Architecture TP @ k=50 % of joint Microdata as % of joint
Award-only 15 65% 0%
Joint 23 100% 100%
Sequential K=1,000 17 74% 8.6%
Sequential K=2,000 17 74% 17.1%
Sequential K=4,000 15 65% 34.3%

Interpretation

The envelope quantifies the operational trade-off:

  1. Joint scoring is the upper bound (23 TP, 11.9% recall at k = 50) but requires full bid microdata on every firm (11,676 records).

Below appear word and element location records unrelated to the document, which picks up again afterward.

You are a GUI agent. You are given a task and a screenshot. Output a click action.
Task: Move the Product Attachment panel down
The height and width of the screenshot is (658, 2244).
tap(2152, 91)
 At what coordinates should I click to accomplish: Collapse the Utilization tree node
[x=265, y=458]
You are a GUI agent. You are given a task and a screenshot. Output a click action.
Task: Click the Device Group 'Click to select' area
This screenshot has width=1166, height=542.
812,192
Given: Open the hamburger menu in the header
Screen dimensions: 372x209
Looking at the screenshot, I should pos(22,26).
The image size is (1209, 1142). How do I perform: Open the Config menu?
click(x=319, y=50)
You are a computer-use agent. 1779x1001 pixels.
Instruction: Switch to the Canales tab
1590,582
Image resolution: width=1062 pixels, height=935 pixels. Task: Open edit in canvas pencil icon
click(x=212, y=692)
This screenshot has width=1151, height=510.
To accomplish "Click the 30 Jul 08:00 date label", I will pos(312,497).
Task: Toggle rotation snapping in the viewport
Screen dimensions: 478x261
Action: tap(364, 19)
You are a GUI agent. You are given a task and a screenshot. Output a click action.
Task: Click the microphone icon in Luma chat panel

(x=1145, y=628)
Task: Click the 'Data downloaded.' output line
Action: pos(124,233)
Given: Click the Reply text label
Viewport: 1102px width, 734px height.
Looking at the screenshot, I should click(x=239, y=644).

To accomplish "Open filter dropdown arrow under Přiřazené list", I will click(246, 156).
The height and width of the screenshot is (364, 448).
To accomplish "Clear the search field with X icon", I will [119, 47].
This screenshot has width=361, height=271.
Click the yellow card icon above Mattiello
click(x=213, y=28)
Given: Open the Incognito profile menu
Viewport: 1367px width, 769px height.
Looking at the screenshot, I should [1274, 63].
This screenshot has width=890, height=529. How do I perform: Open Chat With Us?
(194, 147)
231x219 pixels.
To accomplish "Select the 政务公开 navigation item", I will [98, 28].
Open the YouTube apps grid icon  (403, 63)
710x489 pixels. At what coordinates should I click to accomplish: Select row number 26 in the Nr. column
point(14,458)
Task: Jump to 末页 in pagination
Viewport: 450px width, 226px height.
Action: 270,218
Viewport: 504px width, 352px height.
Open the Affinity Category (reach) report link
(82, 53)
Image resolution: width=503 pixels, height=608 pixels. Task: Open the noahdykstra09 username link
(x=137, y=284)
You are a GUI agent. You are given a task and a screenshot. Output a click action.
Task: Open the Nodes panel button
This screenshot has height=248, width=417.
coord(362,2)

  2. Sequential FL → Imhof at Stage-1 K = 2,000 captures 74% of joint recall (17 TP vs 23) using 17% of the bid-microdata footprint (2,000 vs 11,676). This is the operational architecture that approximates the full-observability upper bound at substantially lower forensic cost.

  3. Award-only achieves 65% of joint recall (15 TP) with ZERO bid-microdata cost. For agencies that cannot recover bid microdata at all, the award-layer screen alone preserves most of the discriminative value.

  4. The bid-layer alone is the weakest of the four architectures (12 TP, 6.2% recall) — Imhof requires participation features to reach its headline performance (AN-010 shows Imhof CV-only = 0.585 chance-level). Bid-distribution features alone are not a substitute for award-layer information.

For H:award-bid-complementarity: the sequential envelope confirms the complementarity claim at the operational level. Award-layer signal is necessary; bid-layer signal adds incremental discrimination at additional microdata cost; joint is the upper bound; sequential approximates joint at lower cost.

This is the architecture defended in §6 of the manuscript: the award layer gatekeeps where the bid layer is opened. AN-013 reports the temporal-holdout precision metrics under this architecture.

Follow-ups

  • Same envelope under temporal holdout (test rules formed on 2009–2016 applied to 2017–2019 — partially in temporal_holdout_table.csv).
  • Sensitivity to Stage-1 cutoff (smooth between K = 500 and K = 5,000).
  • Precision targets 0.25 and 0.30 (the table only reports through 0.20 because Award-only doesn't reach higher).
  • Add macros \valSeqEnvJointTP, \valSeqEnvSeqKTwoTP, \valSeqEnvSeqKTwoMicrodata to the scripts/99_make_paper_values.R pipeline.